There are boundaries within the body of Christ that must be maintained. As the Christians of Palestine knew well, if you mix table salt with gypsum salts from the Dead Sea, the table salt loses its saltiness. Boundaries must be maintained or salt lose its saltiness.

And that leads to the second saying about salt. If salt has lost its saltiness, how can you season it? How can you restore it so that it becomes the purifying agent it is intended to be? This was an important question for the early Church, for recall how Jewish law dealt with the apostate. Remember the stoning of Steven? The normal way of dealing with the apostate was with death. But here Mark points to a different way, once again by using a saying of Jesus. “Have salt in yourselves, and be at peace with one another.” Salt was one of the symbols of the covenanted life to which Israel was called. To share salt with one another was like breaking bread with one another. To have salt in yourselves, then, is to practice the covenanted fellowship to which Christians are called.

And what is it that binds us together in fellowship as the body of Christ? It’s not our agreement on matters of social justice. It’s not our agreement on matters of economics or national politics. It’s not our shared sympathy for any particular cause. What binds us together is a truth that we’ve been blessed to know about God and about our relationship to God - the fact that we are sinners in the hands of a loving God. It is our knowledge of this fact - our participation in this fact alone that binds us together. When we go to the altar and confess our sins against God and our neighbor, we go not merely in the hope that God will forgive our sins, but rather in full confidence that God already has forgiven our sins. Our confession is not a fearful supplication, but a bold celebration of the truth we know about the Father, revealed in the Son. And it is that knowledge alone that makes it possible for us to be the body of Christ, to go out into the world to love and serve the Lord and each other in peace.
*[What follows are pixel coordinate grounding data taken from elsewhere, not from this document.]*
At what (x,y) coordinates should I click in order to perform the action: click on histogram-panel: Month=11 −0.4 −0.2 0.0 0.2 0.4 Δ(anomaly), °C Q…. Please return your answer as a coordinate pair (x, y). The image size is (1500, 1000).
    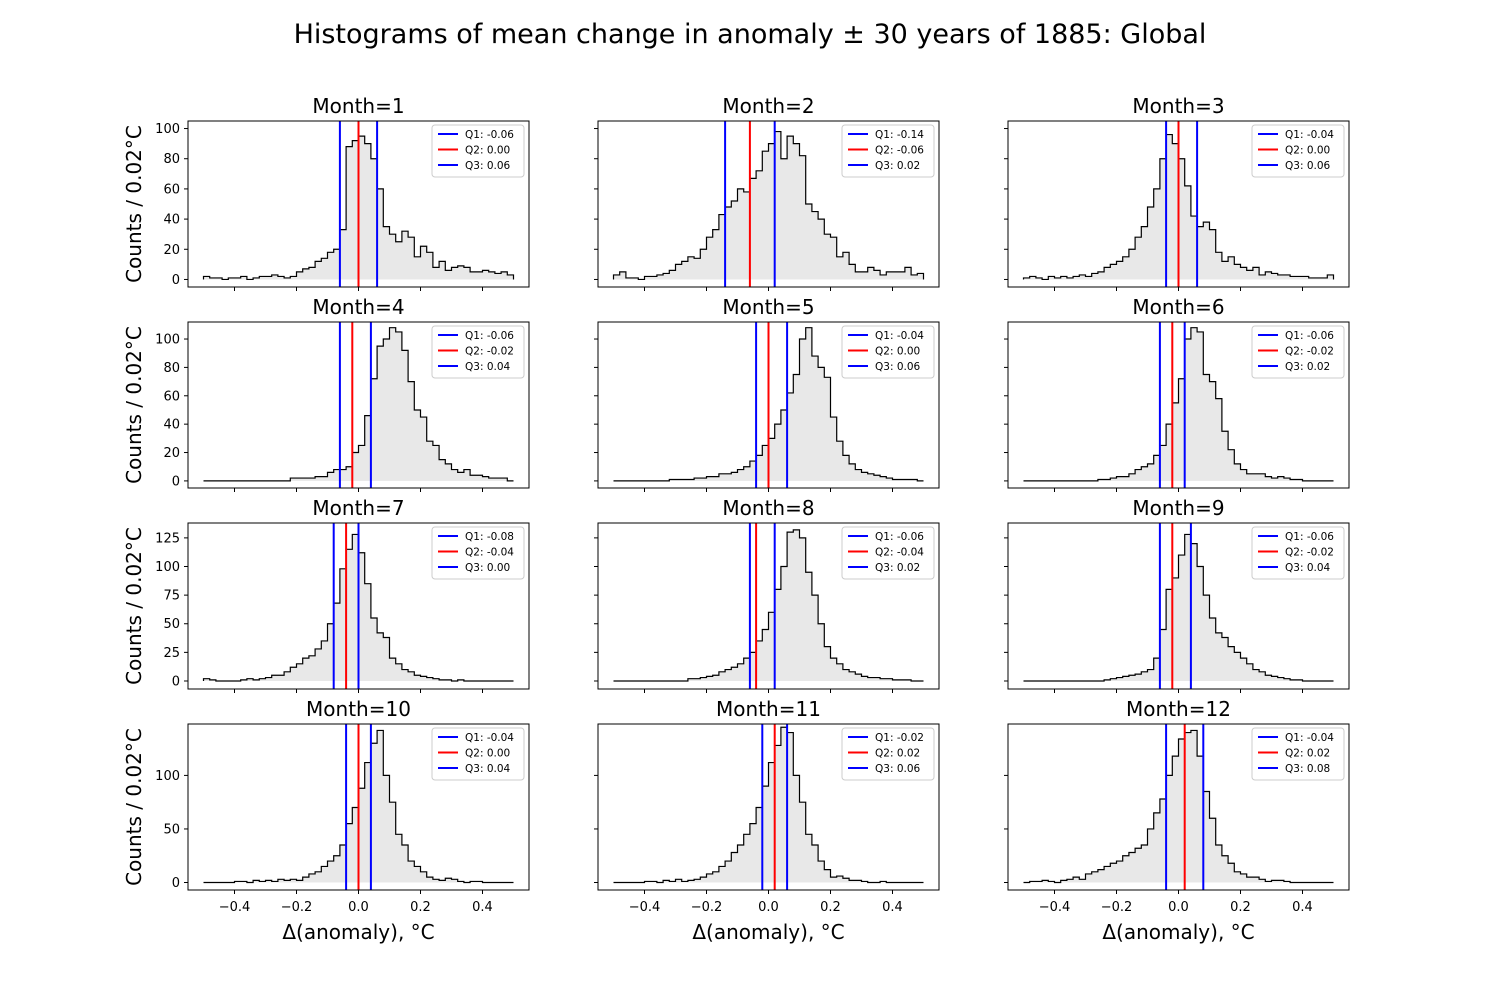
    Looking at the image, I should click on (767, 820).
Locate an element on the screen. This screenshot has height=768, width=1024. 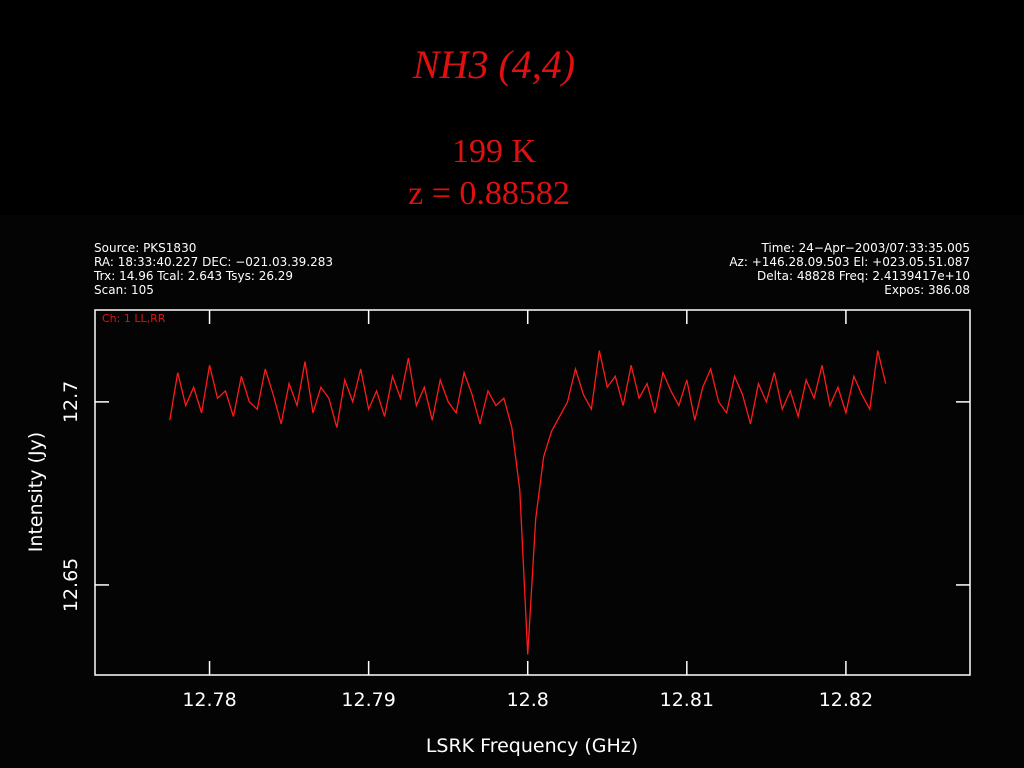
y-tick-label: 12.7 is located at coordinates (71, 402).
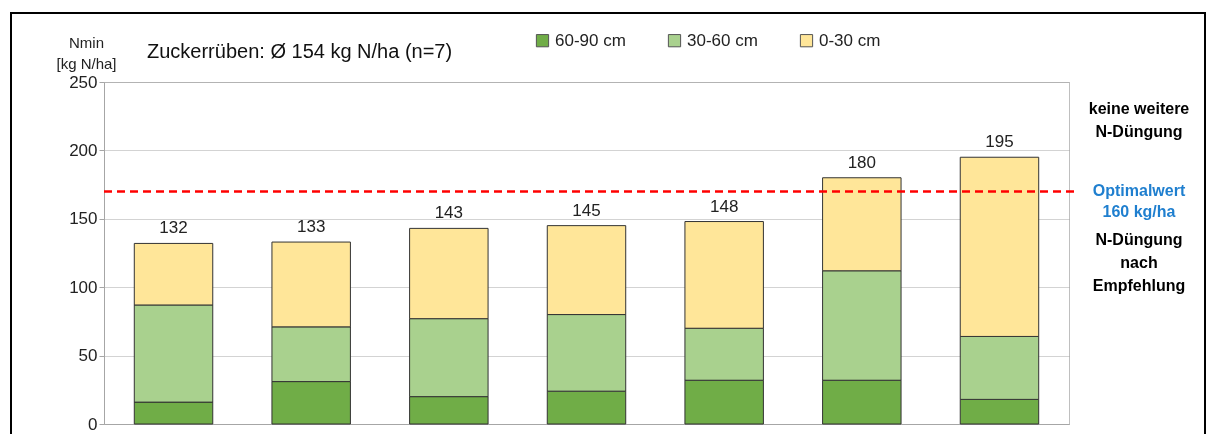  Describe the element at coordinates (1000, 142) in the screenshot. I see `total-label: 195` at that location.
So how do you restore salt when it has lost its saltiness? Mark tells us that it’s only by being the salt of the earth we are called to be. By returning to the habits of the covenant life to which we are called, a common life that is to be marked by forgiveness of each other’s sins. So, yes, boundaries must indeed be maintained. Yet, because of the fact that we are called to be the salt of the earth, when we dine together there must always be an empty chair set for the apostate in the hope that they will return to the way of Christ. The chair of forgiveness is ever present within the portals of salvation.

How do you restore salt to its saltiness? By being the salt of the earth we are called to be. “Have salt in yourselves, and be at peace with one another.”